SUPERCARS must complete the homologation of its Gen3 cars before a definitive assessment can be made on parity, says head of motorsport Adrian Burgess.

As reported by V8 Sleuth on Thursday, Ford has raised concerns with Supercars about the recent Vehicle Control Aerodynamic Test that was intended to finalise the aerodynamics of the cars.

While Supercars itself is understood to have been satisfied with the VCAT outcome, Ford refused to sign off on it and has requested further data from the category.

VCAT followed track running with the Camaro and new-shape S650 Mustang at Bathurst in October in which the former is understood to have been notably quicker.

Addressing the situation with media at the Adelaide 500, Burgess stressed that aerodynamics is just one element of the ongoing homologation process.

Other elements include parity between engines, for which final specifications are yet to be locked down, and centre-of-gravity, which is also yet to be fully analysed.

The Ford Gen3 prototype in Adelaide. Pic: Nathan Wong

“The process isn’t finished. The process is quite complex and long,” Burgess said.

“Our parity process is over many pillars of parity, so until all of the homologation process is finished, we will continue working with both of the manufacturers and the homologation teams until we’re all happy and that the process is actually finished.

“We’re working with them. We speak with them daily. We’re ticking off a couple of pillars of parity but it’s an overall that gives us the car, gives us the close racing and they’re all interlinked.

“So whilst aero is one part of it there are other parts that feed into that same parity and we continue to work with them and work on the two cars to achieve that.”

Supercars is understood to be able to sign-off on VCAT without the manufacturer representatives also doing so.

The Camaro prototype. Pic: Nathan Wong

Asked directly whether it’s relevant that Ford has concerns, Burgess said: “Of course we care what they think and we talk with them daily. But it’s a process.

“There’s no interest in Supercars signing off on something when we haven’t got everyone else lined up with it. They’re all interlinked.

“Unfortunately, the media hype is focusing on one part of the process, but I need a couple of other parts of the process finished and aligned so that they make sense together.”

Burgess stressed his confidence in the data produced from the Wellcamp test.

Supercars has worked hard to strengthen its testing procedure followed issues faced during the 2019 and 2020 homologations.

The former resulted in a Mustang that was significantly faster than the ZB Commodore it rivalled, while the 2020 VCAT was done twice after a procedural error was found.

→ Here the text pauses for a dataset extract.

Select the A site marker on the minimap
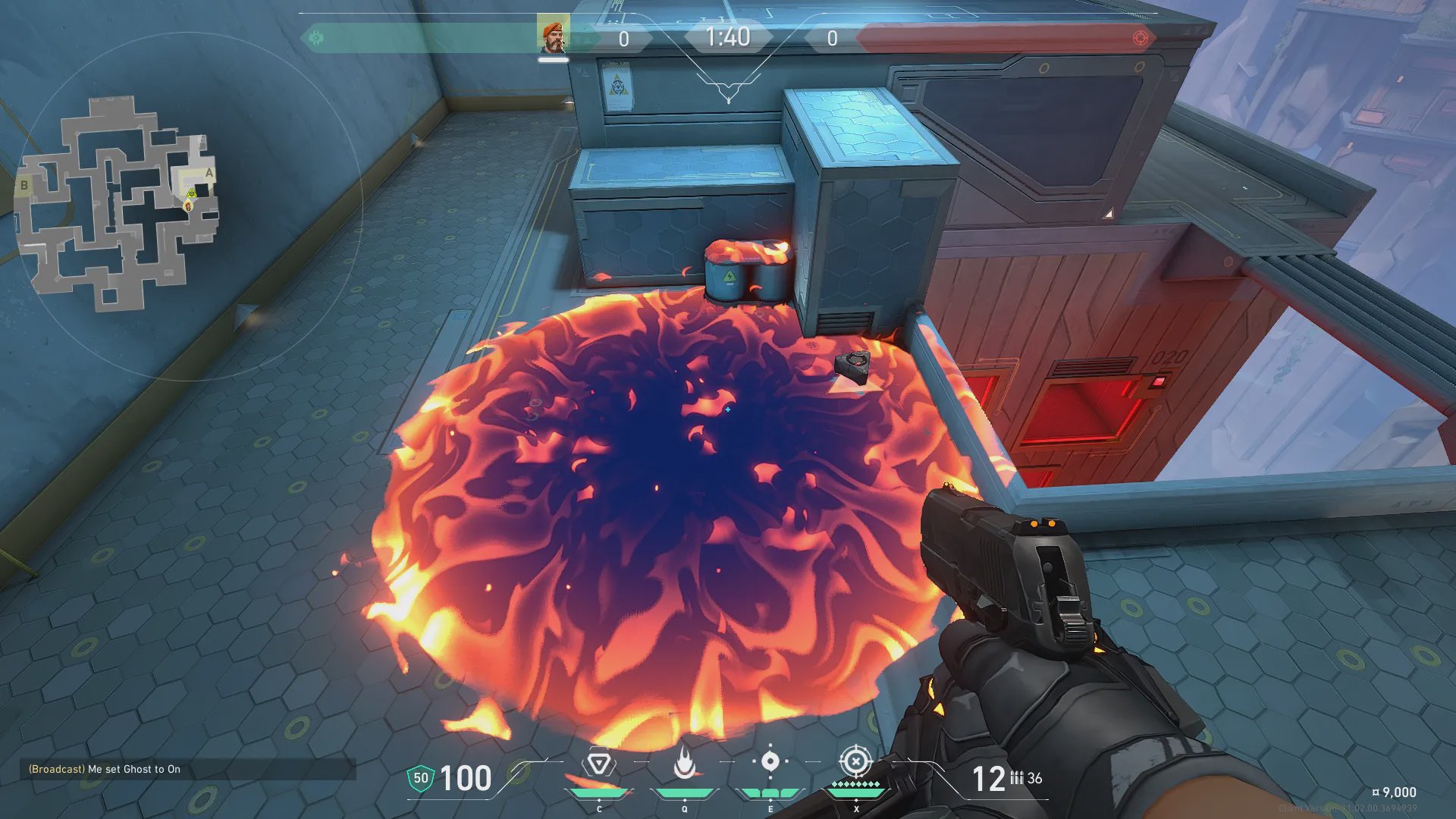The height and width of the screenshot is (819, 1456). click(209, 173)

The Ford Mustang during the Wellcamp test. Pic: Supercars

“We’re very confident in the process and we’re very confident in the numbers. But this is a bit of a journey that everybody is on,” said Burgess.

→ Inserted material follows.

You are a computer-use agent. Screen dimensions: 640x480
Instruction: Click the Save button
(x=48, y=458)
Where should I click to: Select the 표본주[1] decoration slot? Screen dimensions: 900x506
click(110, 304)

“There are other factors that we’ve been working through in our circuit testing that we’re still finalising, hand in hand with both of our manufacturers, that will bring more confidence to the overall picture.

“Unfortunately, at the moment we’re all trying to look at the overall picture, but we’re still making it. That’s not saying we’re not organised. That’s not saying we’ve run out of time. We haven’t.

“For example engines; HPE (Herrod Performance Engines, which will supply engines to all Ford team) have got six production engines finished.

“But they haven’t been delivered to me yet, so I haven’t run through them all on the (Supercars) dyno to make sure they are all the same.

“So, in terms of setting that final, (horsepower) number, in terms of engines, I need to run production engines.

“With one or two development engines I can get a capture of what they are, but I need the production parts.

“With that confidence, and that being finalised, that will then bring the rest of the pieces of the jigsaw together.

“That’s what Ford are talking to us about, and we are talking very openly and confidentially with them. We don’t need to publicise it up and down the paddock.

“Everyone is comfortable with the process and we’re working hand-in-hand to make sure we all come out of this with a car that we’re all happy to homologate.”